Wednesday, 7 September 2016

bill bissett


     Although Bill Bissett is an important figure in modern Canadian literature, I had not heard of him until a couple of weeks ago.  This is probably because, although I got a thorough grounding in British literature, I am much more familiar, as a French teacher, with Canadian literature in French than in English.   I told Bill that when I met him.  He says he has French ancestry and also Micmac and American, so he is not only affiliated with Canadian English speakers.  In fact, although he did not bother to say so because it is such a well known fact, he makes reading his poetry as difficult as he can, since he groups his words into clusters of sounds spelled phonetically. 

     Reading his poetry takes quite an effort, but once you have made that effort, he reveals himself as very lyrical and spontaneous.  He was young in the sixties when he started writing and he seems never to have lost that youthful freshness and exuberance.  There is something so forthright and direct about his expression of his feelings that it seems quite childlike.  Jesus said that we had to become like little children and find the kingdom of heaven within us.  I do not know if Bill subscribes to any official religion and it did not occur to me to ask him, but he did tell me that he attaches great importance to practicing meditation.

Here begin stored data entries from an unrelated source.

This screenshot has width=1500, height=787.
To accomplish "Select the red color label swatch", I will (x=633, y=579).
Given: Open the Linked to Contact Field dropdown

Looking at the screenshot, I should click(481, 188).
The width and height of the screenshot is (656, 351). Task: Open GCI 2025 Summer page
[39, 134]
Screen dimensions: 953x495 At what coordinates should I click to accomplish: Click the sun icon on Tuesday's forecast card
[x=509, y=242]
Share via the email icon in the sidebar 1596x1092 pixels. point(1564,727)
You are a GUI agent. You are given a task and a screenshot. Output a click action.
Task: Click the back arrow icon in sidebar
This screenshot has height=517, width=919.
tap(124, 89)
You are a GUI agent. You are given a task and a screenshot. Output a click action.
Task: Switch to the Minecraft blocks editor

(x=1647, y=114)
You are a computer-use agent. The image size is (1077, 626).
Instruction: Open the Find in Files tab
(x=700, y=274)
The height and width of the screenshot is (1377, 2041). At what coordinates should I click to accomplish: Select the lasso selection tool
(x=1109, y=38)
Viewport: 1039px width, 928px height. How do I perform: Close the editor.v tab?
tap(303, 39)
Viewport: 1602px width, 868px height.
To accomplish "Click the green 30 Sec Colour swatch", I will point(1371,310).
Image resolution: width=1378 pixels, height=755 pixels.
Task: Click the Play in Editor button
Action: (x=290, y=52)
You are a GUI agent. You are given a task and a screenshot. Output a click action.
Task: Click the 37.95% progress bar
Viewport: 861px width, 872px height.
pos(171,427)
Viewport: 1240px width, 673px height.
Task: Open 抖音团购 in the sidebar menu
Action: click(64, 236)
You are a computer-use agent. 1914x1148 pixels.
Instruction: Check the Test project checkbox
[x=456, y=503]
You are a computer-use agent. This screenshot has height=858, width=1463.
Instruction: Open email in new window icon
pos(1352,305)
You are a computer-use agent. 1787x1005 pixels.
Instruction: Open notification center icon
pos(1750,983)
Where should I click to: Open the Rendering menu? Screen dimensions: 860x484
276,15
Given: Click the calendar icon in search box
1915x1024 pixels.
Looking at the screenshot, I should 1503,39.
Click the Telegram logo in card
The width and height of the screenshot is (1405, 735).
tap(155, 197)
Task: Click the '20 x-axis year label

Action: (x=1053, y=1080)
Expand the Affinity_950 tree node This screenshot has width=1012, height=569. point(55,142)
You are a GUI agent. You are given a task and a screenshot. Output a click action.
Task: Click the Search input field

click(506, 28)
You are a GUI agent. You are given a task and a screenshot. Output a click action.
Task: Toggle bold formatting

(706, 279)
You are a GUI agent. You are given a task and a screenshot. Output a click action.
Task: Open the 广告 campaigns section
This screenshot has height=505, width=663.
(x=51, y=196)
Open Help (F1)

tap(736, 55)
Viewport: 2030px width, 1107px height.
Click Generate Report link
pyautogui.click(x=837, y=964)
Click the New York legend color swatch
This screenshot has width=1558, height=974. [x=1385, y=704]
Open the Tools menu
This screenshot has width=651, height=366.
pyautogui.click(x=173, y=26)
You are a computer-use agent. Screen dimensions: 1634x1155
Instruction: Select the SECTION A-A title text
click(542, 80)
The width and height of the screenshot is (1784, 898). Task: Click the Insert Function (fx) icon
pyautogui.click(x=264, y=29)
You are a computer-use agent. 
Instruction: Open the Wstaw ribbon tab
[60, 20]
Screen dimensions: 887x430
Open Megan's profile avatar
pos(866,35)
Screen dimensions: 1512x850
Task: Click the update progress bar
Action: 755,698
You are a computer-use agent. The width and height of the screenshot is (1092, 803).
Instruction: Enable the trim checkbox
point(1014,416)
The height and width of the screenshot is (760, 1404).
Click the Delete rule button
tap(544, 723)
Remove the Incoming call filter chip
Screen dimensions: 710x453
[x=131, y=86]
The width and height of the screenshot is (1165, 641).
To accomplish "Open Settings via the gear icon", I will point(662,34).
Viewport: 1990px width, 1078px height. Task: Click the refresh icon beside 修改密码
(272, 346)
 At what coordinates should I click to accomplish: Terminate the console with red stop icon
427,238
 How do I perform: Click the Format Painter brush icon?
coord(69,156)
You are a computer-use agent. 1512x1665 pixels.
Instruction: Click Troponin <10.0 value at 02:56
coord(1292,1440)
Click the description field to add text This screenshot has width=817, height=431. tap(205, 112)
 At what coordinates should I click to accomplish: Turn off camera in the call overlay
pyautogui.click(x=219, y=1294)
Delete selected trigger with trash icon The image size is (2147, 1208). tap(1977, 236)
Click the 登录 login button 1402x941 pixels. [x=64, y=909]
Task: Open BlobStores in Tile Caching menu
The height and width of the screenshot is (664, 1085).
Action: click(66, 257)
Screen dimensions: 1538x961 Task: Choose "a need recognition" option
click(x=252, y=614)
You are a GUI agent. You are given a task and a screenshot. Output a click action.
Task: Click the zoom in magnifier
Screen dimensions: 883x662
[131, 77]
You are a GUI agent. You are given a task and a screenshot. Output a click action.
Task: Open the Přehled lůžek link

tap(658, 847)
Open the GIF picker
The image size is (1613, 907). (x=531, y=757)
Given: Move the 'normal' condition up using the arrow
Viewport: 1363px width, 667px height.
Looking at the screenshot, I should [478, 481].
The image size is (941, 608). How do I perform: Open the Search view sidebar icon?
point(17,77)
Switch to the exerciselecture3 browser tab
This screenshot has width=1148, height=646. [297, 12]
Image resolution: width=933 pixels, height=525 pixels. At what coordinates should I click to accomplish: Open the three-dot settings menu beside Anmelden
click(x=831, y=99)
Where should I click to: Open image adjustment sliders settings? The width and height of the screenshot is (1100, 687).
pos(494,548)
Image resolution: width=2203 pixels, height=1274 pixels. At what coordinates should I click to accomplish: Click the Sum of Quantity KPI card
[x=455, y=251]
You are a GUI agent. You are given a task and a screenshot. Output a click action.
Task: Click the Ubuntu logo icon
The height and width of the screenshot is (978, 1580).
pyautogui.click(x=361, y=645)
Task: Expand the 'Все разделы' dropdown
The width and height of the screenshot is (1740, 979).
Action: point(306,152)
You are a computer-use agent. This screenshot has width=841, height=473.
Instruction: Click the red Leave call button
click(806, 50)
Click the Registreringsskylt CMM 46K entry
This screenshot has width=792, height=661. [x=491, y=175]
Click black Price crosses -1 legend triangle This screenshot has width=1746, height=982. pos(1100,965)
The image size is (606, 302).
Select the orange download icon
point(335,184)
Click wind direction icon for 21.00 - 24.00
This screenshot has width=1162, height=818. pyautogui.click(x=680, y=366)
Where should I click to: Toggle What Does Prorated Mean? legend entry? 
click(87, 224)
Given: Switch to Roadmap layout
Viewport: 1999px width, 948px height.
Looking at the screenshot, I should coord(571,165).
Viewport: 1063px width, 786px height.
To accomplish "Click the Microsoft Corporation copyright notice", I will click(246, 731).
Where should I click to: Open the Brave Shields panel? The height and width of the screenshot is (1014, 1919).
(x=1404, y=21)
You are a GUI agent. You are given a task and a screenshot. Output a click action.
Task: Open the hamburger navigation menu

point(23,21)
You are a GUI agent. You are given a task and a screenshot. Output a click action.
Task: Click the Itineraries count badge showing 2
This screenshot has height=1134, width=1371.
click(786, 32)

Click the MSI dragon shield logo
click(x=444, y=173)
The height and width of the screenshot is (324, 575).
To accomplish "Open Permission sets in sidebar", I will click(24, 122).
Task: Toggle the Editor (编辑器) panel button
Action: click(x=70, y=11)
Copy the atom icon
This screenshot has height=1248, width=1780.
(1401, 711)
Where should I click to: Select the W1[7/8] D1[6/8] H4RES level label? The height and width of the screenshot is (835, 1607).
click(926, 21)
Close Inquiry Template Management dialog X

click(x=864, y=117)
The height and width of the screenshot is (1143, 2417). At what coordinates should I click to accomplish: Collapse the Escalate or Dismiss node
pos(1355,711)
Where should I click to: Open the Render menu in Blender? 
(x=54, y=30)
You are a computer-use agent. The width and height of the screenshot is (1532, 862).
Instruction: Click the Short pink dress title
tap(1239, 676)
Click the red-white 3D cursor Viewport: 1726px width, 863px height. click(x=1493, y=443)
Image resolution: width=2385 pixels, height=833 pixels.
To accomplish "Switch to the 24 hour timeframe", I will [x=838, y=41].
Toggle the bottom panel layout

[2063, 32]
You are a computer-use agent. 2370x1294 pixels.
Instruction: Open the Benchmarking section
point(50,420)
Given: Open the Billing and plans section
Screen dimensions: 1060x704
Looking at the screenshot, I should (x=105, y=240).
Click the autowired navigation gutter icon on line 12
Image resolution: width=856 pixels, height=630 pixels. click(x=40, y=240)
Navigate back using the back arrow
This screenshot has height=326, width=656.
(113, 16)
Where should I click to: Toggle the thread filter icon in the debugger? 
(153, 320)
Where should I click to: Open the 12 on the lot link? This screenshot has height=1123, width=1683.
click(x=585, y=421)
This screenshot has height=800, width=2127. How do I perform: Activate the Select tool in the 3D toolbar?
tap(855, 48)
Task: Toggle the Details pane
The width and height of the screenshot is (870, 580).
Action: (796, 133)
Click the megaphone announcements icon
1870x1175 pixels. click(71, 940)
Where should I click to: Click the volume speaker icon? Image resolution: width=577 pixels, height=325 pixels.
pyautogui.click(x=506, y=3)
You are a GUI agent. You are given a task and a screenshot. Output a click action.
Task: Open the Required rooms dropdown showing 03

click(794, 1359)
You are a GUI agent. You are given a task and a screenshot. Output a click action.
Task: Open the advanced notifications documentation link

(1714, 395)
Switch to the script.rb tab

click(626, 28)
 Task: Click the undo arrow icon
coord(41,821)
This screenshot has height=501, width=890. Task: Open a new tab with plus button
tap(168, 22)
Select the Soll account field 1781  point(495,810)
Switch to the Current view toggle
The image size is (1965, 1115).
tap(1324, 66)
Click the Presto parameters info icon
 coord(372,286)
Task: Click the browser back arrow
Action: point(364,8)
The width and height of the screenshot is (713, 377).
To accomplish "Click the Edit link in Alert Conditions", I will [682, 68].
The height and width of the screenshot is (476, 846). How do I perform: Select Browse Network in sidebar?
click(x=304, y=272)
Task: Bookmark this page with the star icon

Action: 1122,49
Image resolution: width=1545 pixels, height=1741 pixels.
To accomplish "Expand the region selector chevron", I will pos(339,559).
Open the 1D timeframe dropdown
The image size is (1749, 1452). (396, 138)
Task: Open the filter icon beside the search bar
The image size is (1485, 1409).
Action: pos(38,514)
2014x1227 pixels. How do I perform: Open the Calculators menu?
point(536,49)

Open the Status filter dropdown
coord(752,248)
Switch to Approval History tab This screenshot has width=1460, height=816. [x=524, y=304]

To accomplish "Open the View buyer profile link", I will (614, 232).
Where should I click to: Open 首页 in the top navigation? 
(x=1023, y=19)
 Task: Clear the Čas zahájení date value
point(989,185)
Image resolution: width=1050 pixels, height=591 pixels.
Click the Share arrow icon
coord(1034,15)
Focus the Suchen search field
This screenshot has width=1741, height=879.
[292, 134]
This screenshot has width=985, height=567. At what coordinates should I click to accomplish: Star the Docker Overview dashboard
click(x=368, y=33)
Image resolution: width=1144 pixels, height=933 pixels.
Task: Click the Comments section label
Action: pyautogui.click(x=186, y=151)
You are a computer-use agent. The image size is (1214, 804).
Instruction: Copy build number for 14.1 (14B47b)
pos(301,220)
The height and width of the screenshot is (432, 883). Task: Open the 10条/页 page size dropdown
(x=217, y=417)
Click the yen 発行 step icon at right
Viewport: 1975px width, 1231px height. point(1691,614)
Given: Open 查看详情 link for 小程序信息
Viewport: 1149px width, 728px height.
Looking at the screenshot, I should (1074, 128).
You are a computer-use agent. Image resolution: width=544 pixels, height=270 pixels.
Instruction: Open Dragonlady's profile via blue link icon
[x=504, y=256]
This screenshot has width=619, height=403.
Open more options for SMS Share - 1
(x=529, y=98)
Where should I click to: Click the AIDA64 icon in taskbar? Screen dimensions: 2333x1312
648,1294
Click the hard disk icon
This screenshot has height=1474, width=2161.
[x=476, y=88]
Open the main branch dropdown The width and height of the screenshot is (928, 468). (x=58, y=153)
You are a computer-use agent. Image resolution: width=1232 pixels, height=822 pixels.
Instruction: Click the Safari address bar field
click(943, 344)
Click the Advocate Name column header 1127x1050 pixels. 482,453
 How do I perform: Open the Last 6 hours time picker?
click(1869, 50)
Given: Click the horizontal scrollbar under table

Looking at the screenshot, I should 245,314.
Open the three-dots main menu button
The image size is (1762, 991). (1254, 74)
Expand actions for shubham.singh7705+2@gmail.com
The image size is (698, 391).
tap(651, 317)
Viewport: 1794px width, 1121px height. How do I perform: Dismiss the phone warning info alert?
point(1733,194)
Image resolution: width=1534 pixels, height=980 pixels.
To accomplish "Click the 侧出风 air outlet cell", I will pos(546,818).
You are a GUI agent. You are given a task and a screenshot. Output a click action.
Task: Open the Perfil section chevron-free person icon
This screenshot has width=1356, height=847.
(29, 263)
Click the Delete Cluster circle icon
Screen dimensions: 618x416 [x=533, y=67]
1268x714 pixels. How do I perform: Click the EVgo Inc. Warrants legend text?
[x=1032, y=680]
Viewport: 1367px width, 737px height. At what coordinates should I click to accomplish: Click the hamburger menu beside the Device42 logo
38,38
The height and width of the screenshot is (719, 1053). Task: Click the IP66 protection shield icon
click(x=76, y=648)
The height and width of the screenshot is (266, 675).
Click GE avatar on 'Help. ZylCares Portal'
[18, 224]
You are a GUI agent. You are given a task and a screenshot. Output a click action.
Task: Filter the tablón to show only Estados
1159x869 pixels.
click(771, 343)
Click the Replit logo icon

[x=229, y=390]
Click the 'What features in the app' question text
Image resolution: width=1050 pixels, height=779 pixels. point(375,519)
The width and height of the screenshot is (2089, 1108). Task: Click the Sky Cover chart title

     There is no barrier to getting close to his painting.  It is very spontaneous and direct, full of strong, bright colours, especially red, yellow, blue and violet.  He even uses quite a lot of gold.  They are painted full on without any compromise, often in squiggly lines which look as if he just picks up his paintbrush and launches a direct attack on the canvas without stopping to think.  I asked him whether he paints without planning.  He said that he often meditates before painting, but without making any preliminary sketches, and if anything interrupts the flow he stops.  I felt very sympathetic to this approach.

     People are portrayed in his show but there are very few depictions of human bodies.  Instead there are a great many faces in simplified, graphic outlines.  Some bodies under the faces are reduced to masses of squiggly lines in primary colours.  His pictures are quite large, allowing for the full sweep of the painter's arm.  Some of the faces look straight at us and some are profiles looking at each other, but what he seems to prefer is to show one profile impinging on another, forming an egg shape.  Something about this makes me think of Pre-Columbian art in its directness.  He seems very concerned with communication in its most genuine form.

     His use of colour is very strong, direct and emotional.   Besides faces, there are quite a few free hand circles enclosing circles in contrasting colours.  Although these circles do not contain geometric patterns but remain empty at the centre, I take them to be mandalas, which Bill does go in for.  They also make me think of the art of Zen.  But Zen art is freer, airier, less substantial and solid. 

     He also paints what one would be obliged to call abstracts, although they do not use geometric patterns but rather resemble thick tree branches.  However the colours are not naturalistic. 

     The paintings are what first catch one's eye, but there are also a number of small black and white drawings composed of small, circular clumps attached together to form designs that lead one into fantasy.  He uses them to illustrate his poems. 

     I am very happy to have met Bill Bissett who, in spite of being famous, is so friendly, natural and unostentatious in his approach.  He seems like a special human being.